Marv Gandall marvgand at gmail.com
Wed Feb 9 10:27:14 PST 2011


On 2011-02-09, at 11:09 AM, Shane Mage wrote:


>
> On Feb 9, 2011, at 10:21 AM, Doug Henwood wrote:
>
>>
>> On Feb 9, 2011, at 10:02 AM, Shane Mage wrote:
>>
>>> "All the money?" Doesn't every trade have two equal--and opposite--sides?
>>
>> Oh right. Markets can never go up or down because for every seller there's a buyer, and vice versa. Perfect balance!
>
> And when they go up, the bears lose. And when they go down, the bulls lose.
> What the bears lose, the bulls win. And what the bulls win, the bears lose.
> Perfect balance (except for the house cut, taken from both gangs of speculators).
> I assume, if you put your money where your mouth is, you're shorting food commodities.
> Hope you win.

It's true that someone always has to be on the other side of the trade, buying or selling the stock, bond, or futures or options contract.

But the number of buyers and sellers is less important than the price at which they are settling.
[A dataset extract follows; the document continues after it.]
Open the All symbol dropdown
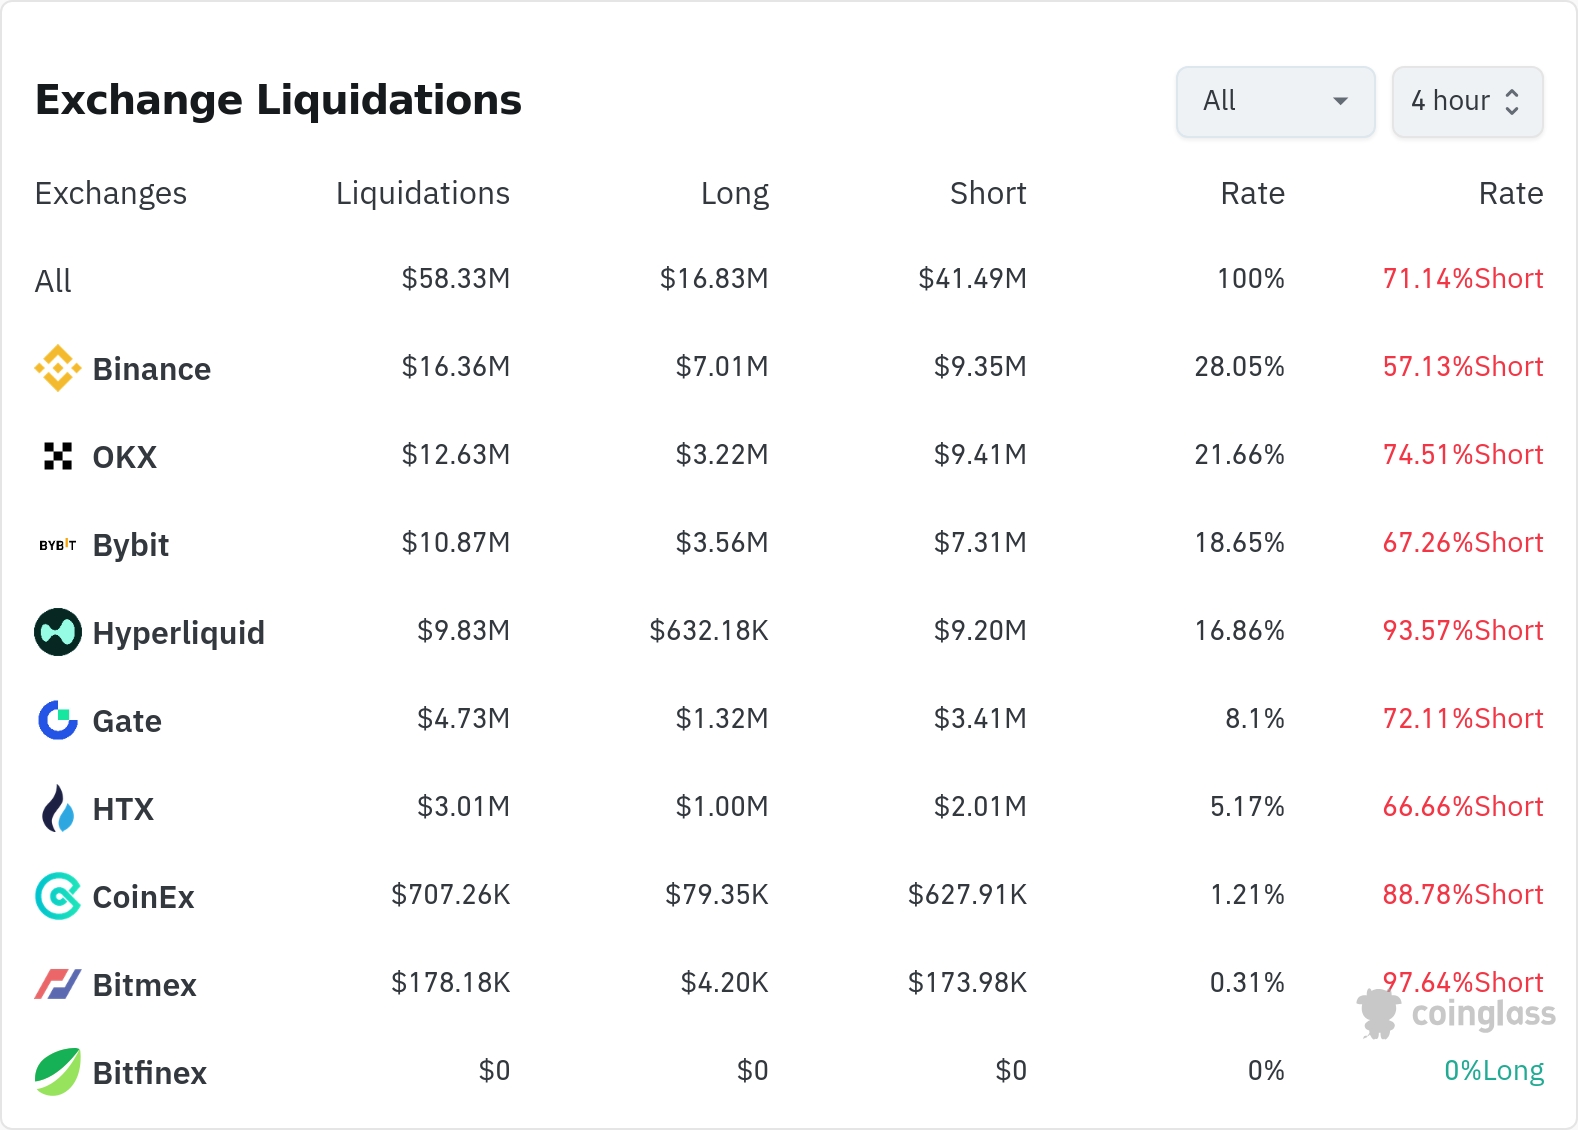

It is speculation at both ends, with a winner and a loser, but it is still speculation - based on each party's assessment of the underlying fundamentals affecting the commodity and mostly, it would appear, by market sentiment, particularly the direction in which markets are moving in a given session. With with the advent of high speed computers and program trading, especially "flash" trading, keyed to market sentiment, futures markets can turn on a dime, resulting in big price swings which magnify movements based on supply, demand, and other factors in the real economy.